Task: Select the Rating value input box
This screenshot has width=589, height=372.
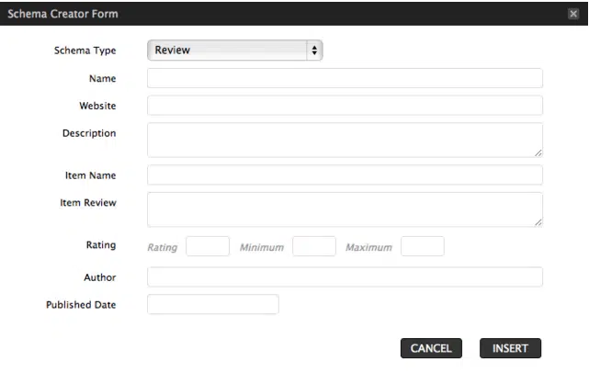Action: 208,246
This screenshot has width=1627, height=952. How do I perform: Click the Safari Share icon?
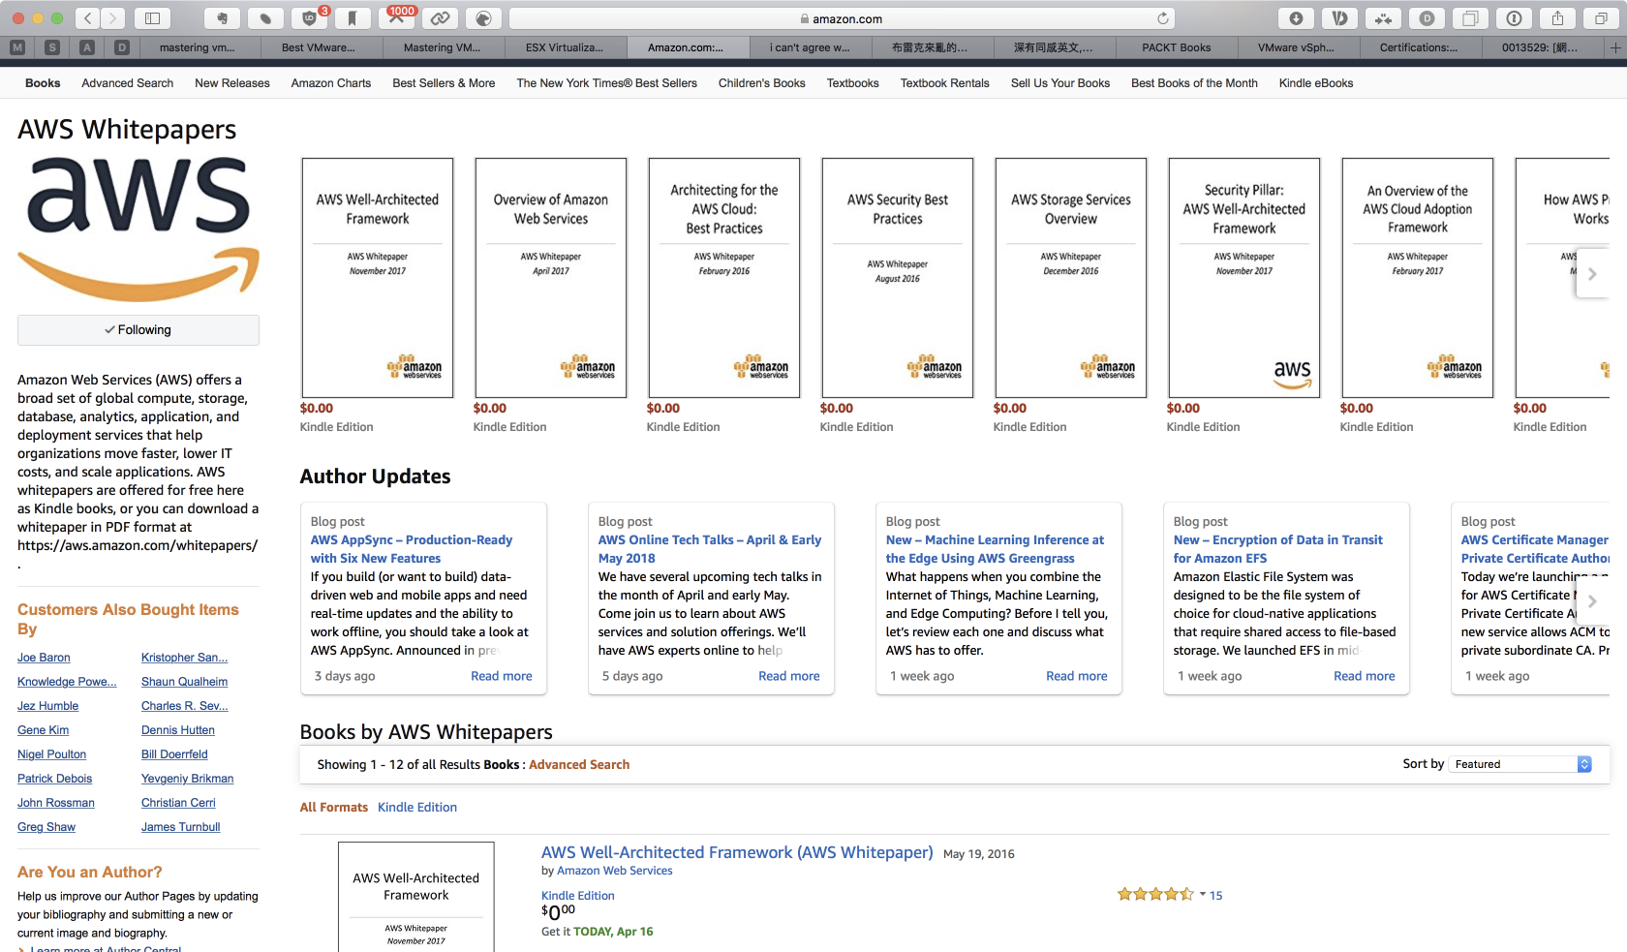point(1557,18)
══════════════════════════════
Exercise instructions:
Please output the entire listing above verbatim and omit its images.

Output:
Task: Select the Rating value input box
This screenshot has width=589, height=372.
Action: 208,246
This screenshot has width=1627, height=952. How do I perform: Click the Safari Share icon?
point(1557,18)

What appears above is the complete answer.